The MAPE of the GSIM (1,1) model for the groundwater depth of Weining Plain is marked in Figure 4. The error is obtained by averaging the monthly data fitting error of a year. The original value of groundwater depth in Weining Plain is represented by the line in Figure 4. The seasonal variation of groundwater depth is obvious. The largest error occurred in 2016, which is 5.6%. The overall level of error is low.

From the fitting value of the year and the seasonal index, the fitting value of the month from 2014 to 2018 is calculated (Table 13). The prediction section in Table 13 is visualized in Figure 5. It can be seen that the predicted value has a small increase compared with the original data. The groundwater depth in 2019 to 2020 will still fluctuate seasonally. The groundwater consumption in the first half is more than the second half. Government departments should focus on water management in the first half of the year.

The groundwater depth of Yinchuan Plain and Weining Plain is calculated and analyzed. It shows that the groundwater depth in Ningxia Plain is increasing year by year. Maintaining groundwater stability is important in dry areas. Water resources are coordinated between the two plains by the Yellow River. Weining Plain in the upper reaches of the Yellow River can allocate more water resources to Yinchuan Plain. The concept of coordinated development is also applied to water resources management.
4. Conclusions
In this paper, the GSIM (1,1) model, the Holt–Winters model, and the DGGM (1,1) model were established and applied to groundwater depth prediction in Ningxia Plain. By comparison, the GSIM (1,1) model is proved to be an effective one, and its prediction accuracy is higher than that of other models. The following conclusions were obtained.

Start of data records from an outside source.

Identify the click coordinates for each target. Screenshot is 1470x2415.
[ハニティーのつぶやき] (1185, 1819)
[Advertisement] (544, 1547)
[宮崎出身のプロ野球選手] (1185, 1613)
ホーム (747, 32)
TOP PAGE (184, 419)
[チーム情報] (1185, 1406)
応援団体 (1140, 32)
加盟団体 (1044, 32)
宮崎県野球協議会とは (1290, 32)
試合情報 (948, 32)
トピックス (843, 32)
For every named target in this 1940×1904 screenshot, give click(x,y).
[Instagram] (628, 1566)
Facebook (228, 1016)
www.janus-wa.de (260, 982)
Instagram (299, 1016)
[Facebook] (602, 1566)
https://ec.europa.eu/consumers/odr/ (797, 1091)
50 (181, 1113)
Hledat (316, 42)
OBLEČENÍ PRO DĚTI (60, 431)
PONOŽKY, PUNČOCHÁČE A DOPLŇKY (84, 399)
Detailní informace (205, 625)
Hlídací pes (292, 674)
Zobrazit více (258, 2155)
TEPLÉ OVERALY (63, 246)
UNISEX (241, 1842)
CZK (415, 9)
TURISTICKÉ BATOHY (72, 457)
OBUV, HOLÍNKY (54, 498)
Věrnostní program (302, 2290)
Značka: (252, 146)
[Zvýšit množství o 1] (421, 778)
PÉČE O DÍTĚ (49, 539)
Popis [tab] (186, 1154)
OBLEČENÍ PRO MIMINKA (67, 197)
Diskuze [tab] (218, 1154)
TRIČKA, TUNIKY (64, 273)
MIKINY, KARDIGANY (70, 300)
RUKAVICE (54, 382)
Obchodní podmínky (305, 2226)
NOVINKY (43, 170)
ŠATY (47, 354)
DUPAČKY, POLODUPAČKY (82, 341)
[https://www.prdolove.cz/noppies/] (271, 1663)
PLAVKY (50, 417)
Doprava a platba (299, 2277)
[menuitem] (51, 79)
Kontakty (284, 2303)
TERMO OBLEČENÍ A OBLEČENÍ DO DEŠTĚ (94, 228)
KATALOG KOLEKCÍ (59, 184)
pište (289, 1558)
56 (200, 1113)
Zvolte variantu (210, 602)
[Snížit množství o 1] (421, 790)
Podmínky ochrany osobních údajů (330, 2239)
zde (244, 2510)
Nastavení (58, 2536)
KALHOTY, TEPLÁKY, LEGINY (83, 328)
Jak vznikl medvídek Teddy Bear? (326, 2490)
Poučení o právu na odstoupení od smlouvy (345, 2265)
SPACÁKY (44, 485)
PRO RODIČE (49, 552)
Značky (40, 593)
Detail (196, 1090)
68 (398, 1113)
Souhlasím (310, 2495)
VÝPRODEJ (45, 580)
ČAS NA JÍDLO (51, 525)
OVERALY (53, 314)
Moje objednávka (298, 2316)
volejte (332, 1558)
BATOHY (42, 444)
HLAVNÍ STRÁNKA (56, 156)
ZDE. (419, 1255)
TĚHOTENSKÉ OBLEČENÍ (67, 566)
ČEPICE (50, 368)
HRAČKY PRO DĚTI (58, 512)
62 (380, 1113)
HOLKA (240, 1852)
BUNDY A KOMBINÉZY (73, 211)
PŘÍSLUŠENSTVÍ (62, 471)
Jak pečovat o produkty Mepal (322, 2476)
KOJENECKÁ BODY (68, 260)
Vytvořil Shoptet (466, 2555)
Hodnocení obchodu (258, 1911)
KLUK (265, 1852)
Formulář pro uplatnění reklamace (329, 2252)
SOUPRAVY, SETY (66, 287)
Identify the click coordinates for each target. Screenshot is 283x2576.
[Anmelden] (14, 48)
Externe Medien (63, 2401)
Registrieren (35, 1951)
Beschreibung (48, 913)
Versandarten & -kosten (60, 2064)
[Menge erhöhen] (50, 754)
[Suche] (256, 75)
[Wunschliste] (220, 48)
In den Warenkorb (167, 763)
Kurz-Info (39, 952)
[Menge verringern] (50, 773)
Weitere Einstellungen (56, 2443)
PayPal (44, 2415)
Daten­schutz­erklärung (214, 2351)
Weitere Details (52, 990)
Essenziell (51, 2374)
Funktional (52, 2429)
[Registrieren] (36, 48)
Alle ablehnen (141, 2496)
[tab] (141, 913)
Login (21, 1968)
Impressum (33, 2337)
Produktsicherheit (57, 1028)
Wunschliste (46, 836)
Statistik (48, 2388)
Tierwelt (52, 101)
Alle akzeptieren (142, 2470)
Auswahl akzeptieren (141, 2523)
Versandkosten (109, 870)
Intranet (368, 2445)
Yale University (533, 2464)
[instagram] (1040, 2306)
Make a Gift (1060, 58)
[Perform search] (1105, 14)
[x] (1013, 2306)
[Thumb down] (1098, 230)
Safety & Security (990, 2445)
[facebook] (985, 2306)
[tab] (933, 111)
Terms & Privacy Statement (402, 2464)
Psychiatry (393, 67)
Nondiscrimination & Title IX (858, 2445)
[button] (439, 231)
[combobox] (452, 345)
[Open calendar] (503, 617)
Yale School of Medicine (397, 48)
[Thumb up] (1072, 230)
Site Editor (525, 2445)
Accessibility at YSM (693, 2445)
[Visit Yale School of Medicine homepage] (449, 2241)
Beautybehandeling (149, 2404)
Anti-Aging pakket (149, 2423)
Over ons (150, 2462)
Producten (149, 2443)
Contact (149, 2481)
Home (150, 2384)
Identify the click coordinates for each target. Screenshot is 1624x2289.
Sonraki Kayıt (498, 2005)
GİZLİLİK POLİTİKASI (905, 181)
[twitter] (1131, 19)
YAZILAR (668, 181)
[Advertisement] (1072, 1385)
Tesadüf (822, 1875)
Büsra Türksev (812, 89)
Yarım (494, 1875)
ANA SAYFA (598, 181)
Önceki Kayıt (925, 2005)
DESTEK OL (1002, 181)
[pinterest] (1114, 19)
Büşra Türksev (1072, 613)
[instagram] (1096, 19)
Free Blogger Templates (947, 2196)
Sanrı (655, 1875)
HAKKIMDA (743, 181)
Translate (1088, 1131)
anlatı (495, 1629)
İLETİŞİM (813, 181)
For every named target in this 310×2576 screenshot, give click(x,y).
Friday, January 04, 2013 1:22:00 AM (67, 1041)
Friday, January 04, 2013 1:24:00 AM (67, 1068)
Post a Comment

The GSIM (1,1) model is more suitable for dealing with seasonal fluctuation data. In the process of calculation, the seasonal variation of data is presented. The GSIM (1,1) model provides a new choice for studying the data with the characteristics of seasonal variation.
GSIM (1,1) retains the characteristics of the traditional grey model for processing small sample data and has high prediction accuracy. Seasonal variations in the data were quantified and used for the first time to predict research. Data for the same month for different years are used as the object of the GSIM (1,1) model, and the processing method of traditional series data is changed.
In the paper, the GSIM (1,1) model parameter r is reserved for two decimal places. During the experiment, we found that the more the bits reserved for parameter r, the higher the accuracy of the model. Scholars can adjust parameter r according to the experimental needs to meet higher accuracy requirements.
Data Availability
The data used to support the findings of this study are included within the article.
Conflicts of Interest
The authors declare that they have no conflicts of interest.
Acknowledgments
This study was supported by the National Natural Science Foundation of China (U20A20316).